You might have heard of checkpoints in the context of machine learning, especially in generative AI image creation. What is a Stable Diffusion checkpoint? Is it a model or is it something different?
What are checkpoints
Checkpoints and models are fundamental concepts in machine learning that are related but distinct. It can get a bit confusing when the terms are commonly used interchangeably.
A model is a complex algorithm trained to make predictions based on input data. The process of model training is where the model learns patterns and information from a given training dataset.
A checkpoint is a snapshot during the training that captures the state of a model at a specific stage in the training process. In other words, checkpoints are a type of AI models. There are other types of Stable Diffusion models like LoRAs, LoCONs, LoHAs, LECOs and so on, but we will only be looking at checkpoints today.
Think of checkpoints as save points in a video game, allowing you to capture the state of your model at specific intervals during training. When you use a checkpoint, you are able to generate images using the concepts and knowledge it has learnt up to the checkpoint.
Types of checkpoints
If you know me well enough, you’re most likely aware of how fussy I am about organising things. I group my Stable Diffusion checkpoints based on the output they are able to produce. There are several ways to group checkpoints, including trained knowledge, image output, and realism.
I don’t group my checkpoints based on trained knowledge, but it is useful to know how they are trained to understand what they are capable of. If you are way of using checkpoints trained on copyrighted material, knowing how they are created would be key.
You can also group checkpoints by the level of realism they can achieve. The realism here generally refers to the proportions I find this a good starting point to identify the best checkpoint to use. Of course, some checkpoints are capable of multiple levels of realism.
However, I don’t group my checkpoints by realism. I prefer to sort my checkpoints based on their image output capability. There are checkpoints that can achieve different types of output, but I
find that the better checkpoints are generally specialised for a particular type of usage instead of being able to produce different looks.
Note that other than the categorisation by type, the other groupings can be subjective and are just a general way to group the checkpoints to make it easier to organise them. You’ll find that there many Stable Diffusion checkpoints fall under a few categories in actual usage.
All these different categorisation can be a little confusing that’s why I created my Stable Diffusion checkpoint databases to help me track what the checkpoints are capable of.
Checkpoint types – trained knowledge
One way of grouping Stable Diffusion checkpoints is based on how they are trained.
Models like the SD 1.4 or SD 1.5 models are models trained by Stability AI on a large dataset. Model creators can create similar base models by training a new model with their own dataset. These are referred to as trained checkpoints.
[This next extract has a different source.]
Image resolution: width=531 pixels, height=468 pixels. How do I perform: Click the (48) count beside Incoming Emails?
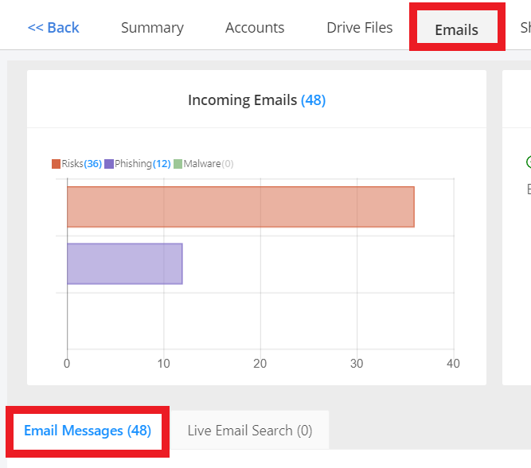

You can also fine-tune a model by using a base model as a starting point to train your dataset. This base model can be the SD 1.4 or SD 1.5 checkpoints, or another checkpoint. Fine-turning is done to adapt an existing model for a specific task or dataset, such as a particular art style, person or character.
Both base models and fine-tuned models are referred to as trained checkpoints.
Checkpoints can also be combined to blend the trained knowledge together, either to improve the quality or to mix different art styles together. These are called merged checkpoints, often denoted with a “Mix” in the checkpoint’s name.
Checkpoint types – image output
The main way I group my Stable Diffusion checkpoints is by the type of output they are able to generate.
So, let’s look at the types of photos you can generate. These are some of the broad looks people create:
- Photorealistic – hyperrealistic images that resemble photographs
- Digital painting – concept or fantasy art images that mimics realism with artistic expression
- Render – 3D-rendered image style
- Anime – anime style with exaggerated proportions
- Illustration – distinct brush strokes, including line art and sketches
Photorealism is an art style that tries to mimic realism in paintings. Photorealistic checkpoints are capable of generating hyperrealistic images that look like photographs. Do not confuse the photorealistic style with the amount of realism it generates.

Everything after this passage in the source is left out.